Solutions provided by equipment vendors are often platform specific, and reinforce a silo approach to Capacity Management when a holistic view is needed. Service demand congestion is a network phenomenon which doesn’t care about individual equipment vendors or devices.
CSP planning groups leverage data and make decisions based on systems which have 20 – 40% inaccuracy in comparison to the actual capacity availability in the network.
Today’s CSP solution approach is often homegrown where 90% of the time is spent on acquiring and understanding raw data. As a whole, everyone is trying to answer the question of how to proactively eliminate the possibility of congestion, but most are still focused on addressing the symptoms and not preventing the problem
It is surprising to note that even top tier/technology leaders cannot accurately predict where and when capacity issues will impact their networks.

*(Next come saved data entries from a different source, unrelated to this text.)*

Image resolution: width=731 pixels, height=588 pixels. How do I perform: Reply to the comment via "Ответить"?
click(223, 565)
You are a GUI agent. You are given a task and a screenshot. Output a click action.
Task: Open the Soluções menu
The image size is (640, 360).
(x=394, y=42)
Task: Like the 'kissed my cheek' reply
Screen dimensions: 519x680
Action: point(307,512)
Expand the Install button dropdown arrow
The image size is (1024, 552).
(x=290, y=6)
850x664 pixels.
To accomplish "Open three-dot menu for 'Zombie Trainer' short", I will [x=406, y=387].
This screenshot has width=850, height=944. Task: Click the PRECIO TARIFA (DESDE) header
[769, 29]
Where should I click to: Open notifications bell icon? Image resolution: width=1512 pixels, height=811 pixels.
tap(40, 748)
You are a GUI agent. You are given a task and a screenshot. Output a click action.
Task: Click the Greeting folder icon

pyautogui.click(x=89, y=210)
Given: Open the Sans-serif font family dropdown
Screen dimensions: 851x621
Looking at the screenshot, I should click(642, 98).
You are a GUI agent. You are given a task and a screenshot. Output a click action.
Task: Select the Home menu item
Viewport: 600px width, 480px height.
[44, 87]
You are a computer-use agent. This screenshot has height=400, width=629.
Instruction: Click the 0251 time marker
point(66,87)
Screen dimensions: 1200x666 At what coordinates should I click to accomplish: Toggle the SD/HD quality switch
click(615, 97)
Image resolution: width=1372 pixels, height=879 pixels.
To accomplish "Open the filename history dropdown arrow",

This lack of visibility hurts CSPs considerably because as per our own studies, network events are behind can account for up to 50% of customer churn in high value mobile data services.
And the Capacity Management problem doesn’t really end there; in many ways it’s like a supply chain process. Marketing owns the function of forecasting where service uptake will drive capacity needs across the network. When Marketing underestimates service uptake, there is a real and significant impact to potential revenue: On average, it can take about 3 months from when capacity is fully tapped in a Central Office (CO) to when new capacity can be added to your network. During that time, customers expecting service availability become hugely frustrated and begin to churn. Engineering groups are pushed into panic-mode, trying to react as fast as possible – often putting capacity in the wrong places due to inaccurate data – resulting in further congestion, service degradation, an inefficient use of capital.
The message from CXO’s is crystal clear – there is an urgent and dire need to find new ways of monetizing the data crossing their networks. This need is exacerbated with OTT content and net-neutrality. SLA and authentication based revenue models are absolutely dependent on knowing what types of content/services are traversing your network, how much capacity they consume, and how utilization is driven by your consumer’s interests and activities. This type of analysis requires a critical and intelligent binding of network and services data with business data to truly assess the financial impact to the CSP. Many Business Intelligence (BI) solution leaders will lay claim to abilities here, but actually fall very short of the mark. Instead, real experience suggests that solutions in the marketplace today either:
Can handle the financial aspects of your business but have no understanding of today’s network dynamics in terms of capacity issues and services;
Can handle parts of your network very deeply, but do not correlate or provide a holistic view at the service level; or,
Can collect some network and service level information, but have no ability to incorporate business data to understand the impact to the business – i.e,. cost, subscriber behavior, propensities
All the above challenges bring us to the inevitable question – what kind of approach does one take in order to tackle capacity management issues? How does one stop chasing traffic and focus on flattening the CapEx curve instead? In order to attain ‘Capacity Management Nirvana‘, a proactive and scalable approach needs to be adopted by CSPs. An approach which not only intelligently binds network and business strategies based on the Data Tsunami realities but also brings proactive and predictive capacity management to the table. At the end of the day, a CSP should have access to all their capacity, the ability to leverage real and immediate feedback on the change in capacity as service uptake increases, and finally, the right tools and intelligence to get in front of what’s coming.